Wednesday, February 28, 2007

A Look In the Mirror

Mirrors are great! Think of how bad we would all look if it weren’t for mirrors! If you want to know what you look like, you look in the mirror. That’s what mirrors are for.
The Bible tells us another way to know what we look like: look at our friends. Our friends, in many ways, mirror what we are like. Consider this verse: “Be not deceived: evil communications corrupt good manners” (1 Cor 15:33).
Granted, the wording of this verse tends to obscure its meaning. Let me rephrase it for you in a little more understandable way. “Do not be deceived: evil companions corrupt good morals.”
Perhaps you have good morals: you don’t talk dirty, you don’t listen to worldly music, you go to church, you sing in the choir, and you do what you’re supposed to do all the time. You may be quite proud of these things, because you’re a “good kid.”
Even though you’re a good kid, you may enjoy the company and attention of the “cooler crowd,” other kids that you know do not hold the same values and standards that you do. Maybe you can be a good influence on them by hanging around with them.
This verse warns of the foolishness of that kind of thinking, because just the opposite is true. Despite your good intentions and your wholesome lifestyle, sinful friends will corrupt you. They will wear away at your resistance to sin and ungodliness. It will happen slowly, like rust eating away at the underside of your car. It won’t happen overnight, but it will eventually harm your testimony, your values, and the way you think. Your friends will affect you.
If you want to see what you look like, take a look in the mirror— the mirror of your friends. Their patterns of life will change you a little at a time, and if you do not choose wise and godly friends, your evil companions will eventually corrupt your good morals.
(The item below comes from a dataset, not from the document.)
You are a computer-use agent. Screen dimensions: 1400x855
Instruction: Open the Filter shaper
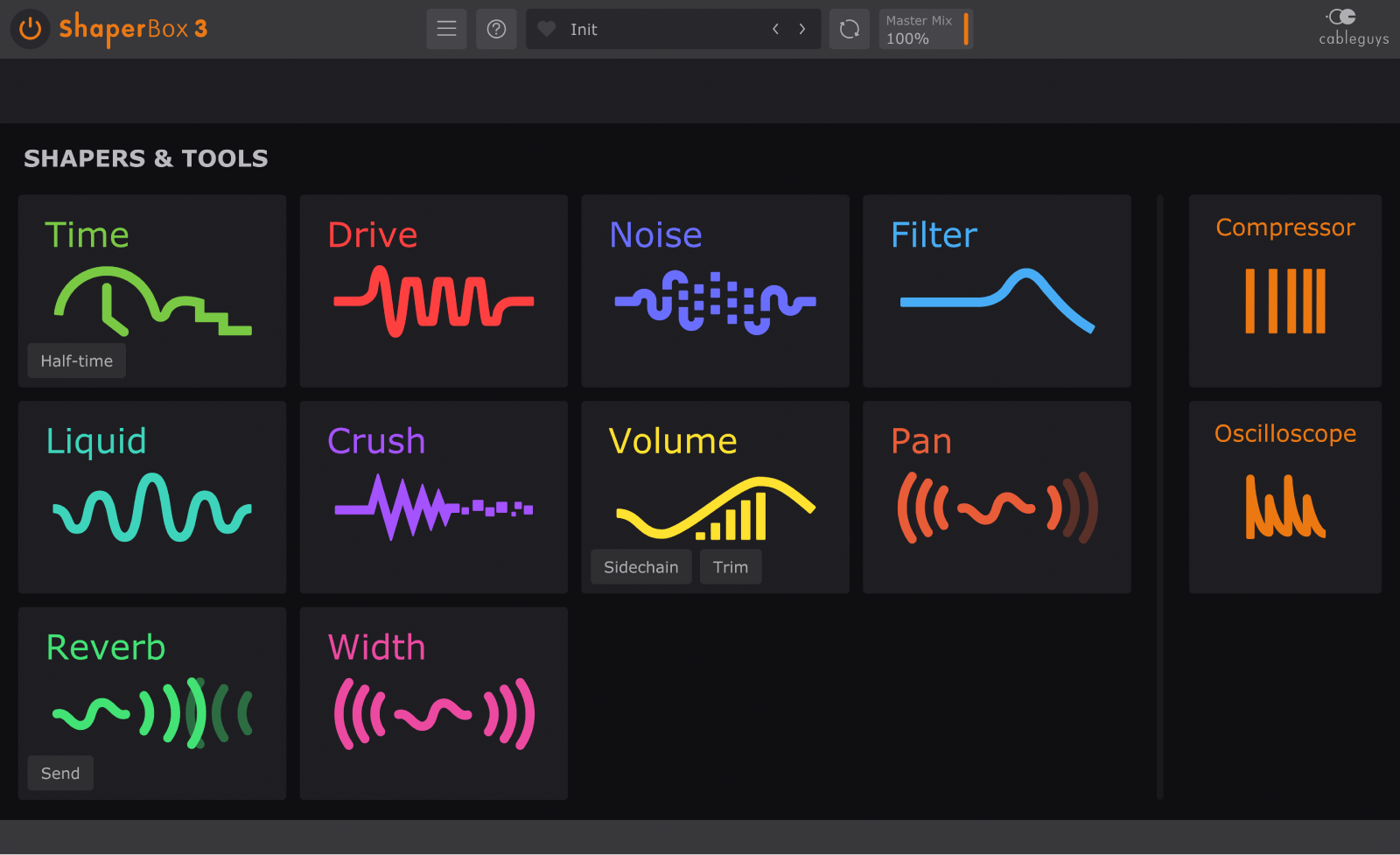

Wednesday, February 21, 2007

Prayer: Jesus' Example

I’ll be honest: one of the hardest things for me to do is to get up early. I hate getting up early in the morning! I would much rather stay up late and sleep in late. Another thing that is hard for me to do is spend significant time in prayer. Jesus, our perfect Lord and Example did both: “And in the morning, rising up a great while before day, he went out, and departed into a solitary place, and there prayed” (Mark 1:35).
Often I don’t want to get up early or pray because I think, “I just have too much to do and I need my rest!” It’s easy to feel like we’re just too busy to pray. But Jesus, even though he was busy teaching and healing the people (see verses 34 and 39), still took time out to spend in prayer to his Father.
Other times, I think, “I’m just too tired to spend quality time in prayer.” Jesus was fully human and I know he got tired. I’m sure being with people all day long was exhausting to Jesus. He had spent the entire previous day ministering to the people, and it was a late night too— verse 32 says that even after the sun went down people were coming to him! Jesus was tired, to be sure. Yet after just a few hours of sleep, he got up and made time to pray.
I think the important point that we should take away from this anecdote from the life of Jesus Christ is that serious time spent in prayer is important. If Jesus, God’s eternal Son felt it was important enough to get up early when he was very busy and tired, then certainly we ought to place a high priority on prayer as well. Do we relegate prayer to a place of unimportance in our lives? Do we treat it as good, but unnecessary? Prayer, our communication with our Heavenly Father is not only profitable, but absolutely important. It is worth getting up early for.

Wednesday, February 07, 2007

Above and Beyond

There’s a saying that goes, “He would give you the shirt right off his back.” We say that about someone who is very generous. Maybe you know somebody like that, who would do anything to help you.
In the book of 2 Corinthians, Paul is encouraging the church at Corinth to give to fellow believers in Jerusalem who were constantly being persecuted by the Jewish leaders. As if that wasn’t enough, because of a recent famine, many were literally starving to death! As he traveled, Paul told other Christians about these dear believers and the response of these Christians was to give— generously.
The churches in Macedonia (such as the Philippians and Thessalonians) were especially generous. Look at what Paul says about them: “For to their power, I bear record, yea, and beyond their power they were willing of themselves; praying us with much entreaty that we would receive the gift, and take upon us the fellowship of the ministering to the saints. And this they did, not as we hoped, but first gave their own selves to the Lord, and unto us by the will of God” (2 Cor 8:3–5).
These believers gave as much as they were able, and even more than they were able, says Paul. They really wanted to be involved in the ministry of giving to these fellow believers! They wanted to share (that’s what the word fellowship means) their money with their fellow believers in and around Jerusalem.
Why did they do this? Their giving to fellow believers was not just because they were nice folks. Rather, their generosity flowed from the fact that they had first given themselves to God. They affirmed, “God, we belong to you, and everything we have is really yours. We want to use it to serve you and your people.”
How about you? Does God have all of you? Do you willingly admit that everything you are and have belongs to him?